▶ [EXTRAIT DU TEXTE]
Quelque chose ne va pas. On ne me fait plus confiance. Tout ce qu'on a bâti est systématiquement critiqué par les services sociaux. A me trouvant en larmes après un coup de fil à la nounou reprend son droit de père. Nous décidons de retirer B de chez la nounou le mardi matin. On explique le problème avec les "responsables" qui nous ferment leur porte et nous raccrochent au nez. On va donc chez la nounou. Qui "n'a pas le droit de nous le rendre". Après quelques cris on nous remet enfin B. Il a une joue infectée, les mains, le nez et les oreilles sales.
Mais la tension est déjà montée. Les gendarmes nous serrent sans trop qu'on sache pourquoi. Dépositions en gendarmerie dans le calme. Et soudain l'horreur. Les "responsables" sociaux arrivent à la gendarmerie. Et c'est comme dans Le Kid. On m'arrache B, on m'étrangle, on le déshabille dans mes bras pour le récupérer plus vite. A ceinturé par les flics les voit s'enfuir avec notre fils à moitié déshabillé, dans le vent et le froid, et jeter B dans la voiture. Et hop ! A la maison de l'enfance.

Deux jours après, séance de laminoir chez le juge, qui nous reproche notre "violence inacceptable" face aux services sociaux. Pourtant B n'est visiblement pas maltraité : pas de trace de coups, ni de comportement de peur face aux adultes, nous dit la maison de l'enfance. Ça ne suffit pas. B est condamné à vivre 6 mois avec des inconnus, avec une heure et demie de "parloir" avec ses parents par semaine.
Notre déchéance, notre souffrance. A, enfant adopté, va voir son fils en maison de l'enfance. Des anti-dépresseurs pour "faire comme si", pour faire que "tout va bien". Ma honte de ne pas avoir su protéger mon bébé, de m'être fait avoir. La sensation d'avoir été amputée. La colère face au mensonge. La haine. Les psys pour tenir le coup.
Et toutes les semaines ça recommence. Petits bonheurs volés aux gardes-chiourmes. Appels à B tous les jours pour lui dire qu'on l'aime, qu'on se bat pour lui.

▶ [PARTIE DONNÉES]

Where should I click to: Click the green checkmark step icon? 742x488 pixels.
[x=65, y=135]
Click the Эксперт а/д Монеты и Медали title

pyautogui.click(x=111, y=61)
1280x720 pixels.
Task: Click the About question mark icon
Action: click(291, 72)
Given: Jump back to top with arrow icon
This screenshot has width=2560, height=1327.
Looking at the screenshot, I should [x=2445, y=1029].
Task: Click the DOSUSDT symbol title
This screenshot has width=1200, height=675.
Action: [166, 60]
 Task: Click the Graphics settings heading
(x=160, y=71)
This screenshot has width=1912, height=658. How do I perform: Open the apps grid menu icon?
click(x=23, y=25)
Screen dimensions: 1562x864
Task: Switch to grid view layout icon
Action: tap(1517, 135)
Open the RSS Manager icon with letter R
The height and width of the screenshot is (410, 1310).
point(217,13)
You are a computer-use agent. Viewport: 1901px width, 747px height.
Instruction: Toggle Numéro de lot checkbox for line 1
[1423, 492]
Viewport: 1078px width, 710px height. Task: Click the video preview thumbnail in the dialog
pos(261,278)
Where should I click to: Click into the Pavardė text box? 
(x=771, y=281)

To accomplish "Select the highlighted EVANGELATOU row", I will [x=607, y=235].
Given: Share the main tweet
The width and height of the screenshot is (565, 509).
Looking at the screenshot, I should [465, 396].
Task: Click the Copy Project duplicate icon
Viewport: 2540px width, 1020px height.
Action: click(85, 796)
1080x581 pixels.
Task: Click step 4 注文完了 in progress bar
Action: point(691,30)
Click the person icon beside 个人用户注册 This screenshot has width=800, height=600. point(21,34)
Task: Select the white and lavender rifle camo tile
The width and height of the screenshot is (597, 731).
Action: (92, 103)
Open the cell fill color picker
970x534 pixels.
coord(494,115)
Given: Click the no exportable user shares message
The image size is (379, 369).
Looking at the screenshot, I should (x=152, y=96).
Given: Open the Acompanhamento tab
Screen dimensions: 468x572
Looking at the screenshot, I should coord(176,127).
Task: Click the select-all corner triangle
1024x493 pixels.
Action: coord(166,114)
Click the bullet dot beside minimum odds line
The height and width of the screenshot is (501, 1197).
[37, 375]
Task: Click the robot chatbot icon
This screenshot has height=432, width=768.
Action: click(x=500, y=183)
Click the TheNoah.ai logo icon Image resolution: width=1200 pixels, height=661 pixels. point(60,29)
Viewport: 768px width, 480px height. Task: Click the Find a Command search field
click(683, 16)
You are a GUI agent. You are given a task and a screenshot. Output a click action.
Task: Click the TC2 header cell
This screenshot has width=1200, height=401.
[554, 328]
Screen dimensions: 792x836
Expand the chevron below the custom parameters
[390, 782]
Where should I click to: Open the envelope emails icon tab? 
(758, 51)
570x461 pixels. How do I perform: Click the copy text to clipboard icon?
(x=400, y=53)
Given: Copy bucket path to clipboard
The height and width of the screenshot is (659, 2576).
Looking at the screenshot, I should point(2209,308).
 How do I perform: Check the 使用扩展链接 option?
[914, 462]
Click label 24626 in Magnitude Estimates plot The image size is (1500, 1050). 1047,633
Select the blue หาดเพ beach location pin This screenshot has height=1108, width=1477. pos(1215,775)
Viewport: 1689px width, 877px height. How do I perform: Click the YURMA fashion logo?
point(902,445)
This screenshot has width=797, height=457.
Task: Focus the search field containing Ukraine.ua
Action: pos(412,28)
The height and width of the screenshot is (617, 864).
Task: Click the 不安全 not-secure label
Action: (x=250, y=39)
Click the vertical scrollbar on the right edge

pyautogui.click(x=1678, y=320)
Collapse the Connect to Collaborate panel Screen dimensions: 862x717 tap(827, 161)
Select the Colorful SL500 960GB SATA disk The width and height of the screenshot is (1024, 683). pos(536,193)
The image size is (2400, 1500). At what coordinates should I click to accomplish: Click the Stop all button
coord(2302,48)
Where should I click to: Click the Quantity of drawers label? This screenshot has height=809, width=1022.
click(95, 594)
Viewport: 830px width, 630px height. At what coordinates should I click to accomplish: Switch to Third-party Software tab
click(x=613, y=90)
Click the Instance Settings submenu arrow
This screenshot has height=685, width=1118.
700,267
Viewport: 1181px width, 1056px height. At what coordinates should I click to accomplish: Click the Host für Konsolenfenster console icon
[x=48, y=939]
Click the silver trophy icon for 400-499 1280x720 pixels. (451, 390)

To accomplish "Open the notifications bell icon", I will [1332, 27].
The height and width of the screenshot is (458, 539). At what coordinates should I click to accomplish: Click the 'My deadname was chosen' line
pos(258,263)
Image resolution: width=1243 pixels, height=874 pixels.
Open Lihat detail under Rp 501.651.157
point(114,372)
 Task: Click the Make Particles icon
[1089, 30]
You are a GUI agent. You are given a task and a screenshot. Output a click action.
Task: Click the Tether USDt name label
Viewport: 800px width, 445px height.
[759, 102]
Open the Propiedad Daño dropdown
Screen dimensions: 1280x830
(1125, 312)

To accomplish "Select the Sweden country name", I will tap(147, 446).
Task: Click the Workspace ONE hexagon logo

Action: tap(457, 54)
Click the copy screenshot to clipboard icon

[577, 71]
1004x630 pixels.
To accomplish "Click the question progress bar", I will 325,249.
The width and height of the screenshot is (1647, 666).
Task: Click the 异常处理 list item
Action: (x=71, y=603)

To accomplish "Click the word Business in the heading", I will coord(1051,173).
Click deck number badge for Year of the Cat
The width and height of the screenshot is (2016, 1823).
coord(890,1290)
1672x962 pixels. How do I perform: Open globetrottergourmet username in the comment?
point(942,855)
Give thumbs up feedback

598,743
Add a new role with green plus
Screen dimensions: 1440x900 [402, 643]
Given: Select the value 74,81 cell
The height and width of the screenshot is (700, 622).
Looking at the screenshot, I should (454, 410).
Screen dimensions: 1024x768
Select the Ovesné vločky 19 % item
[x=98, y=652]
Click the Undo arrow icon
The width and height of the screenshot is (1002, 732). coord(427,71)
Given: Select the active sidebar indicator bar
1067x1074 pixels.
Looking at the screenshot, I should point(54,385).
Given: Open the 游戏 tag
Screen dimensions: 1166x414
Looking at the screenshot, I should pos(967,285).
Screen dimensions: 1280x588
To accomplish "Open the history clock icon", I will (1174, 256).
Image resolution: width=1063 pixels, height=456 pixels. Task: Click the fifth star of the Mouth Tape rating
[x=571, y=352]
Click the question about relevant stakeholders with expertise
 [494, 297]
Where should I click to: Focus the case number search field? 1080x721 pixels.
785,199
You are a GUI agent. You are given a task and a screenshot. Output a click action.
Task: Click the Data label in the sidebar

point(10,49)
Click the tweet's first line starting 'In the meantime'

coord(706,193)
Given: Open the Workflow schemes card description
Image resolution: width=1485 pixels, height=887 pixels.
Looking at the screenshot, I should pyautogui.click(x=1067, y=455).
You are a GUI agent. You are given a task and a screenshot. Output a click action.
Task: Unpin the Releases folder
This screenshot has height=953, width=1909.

▶ [TRAVAIL À FAIRE]
**a)** Recopiez le passage de l'extrait qui va de « Deux jours après, séance » jusqu'à « tenir le coup. », ces deux bouts compris.
**b)** Selon l'extrait, pour quelle raison les responsables sociaux déshabillent-ils B dans les bras de la narratrice à la gendarmerie ? Répondez en une à trois phrases.

▶ [RÉPONSES AUX CONSIGNES]
**a)**
Deux jours après, séance de laminoir chez le juge, qui nous reproche notre "violence inacceptable" face aux services sociaux. Pourtant B n'est visiblement pas maltraité : pas de trace de coups, ni de comportement de peur face aux adultes, nous dit la maison de l'enfance. Ça ne suffit pas. B est condamné à vivre 6 mois avec des inconnus, avec une heure et demie de "parloir" avec ses parents par semaine.
Notre déchéance, notre souffrance. A, enfant adopté, va voir son fils en maison de l'enfance. Des anti-dépresseurs pour "faire comme si", pour faire que "tout va bien". Ma honte de ne pas avoir su protéger mon bébé, de m'être fait avoir. La sensation d'avoir été amputée. La colère face au mensonge. La haine. Les psys pour tenir le coup.

**b)** Ils le déshabillent dans ses bras pour le récupérer plus vite.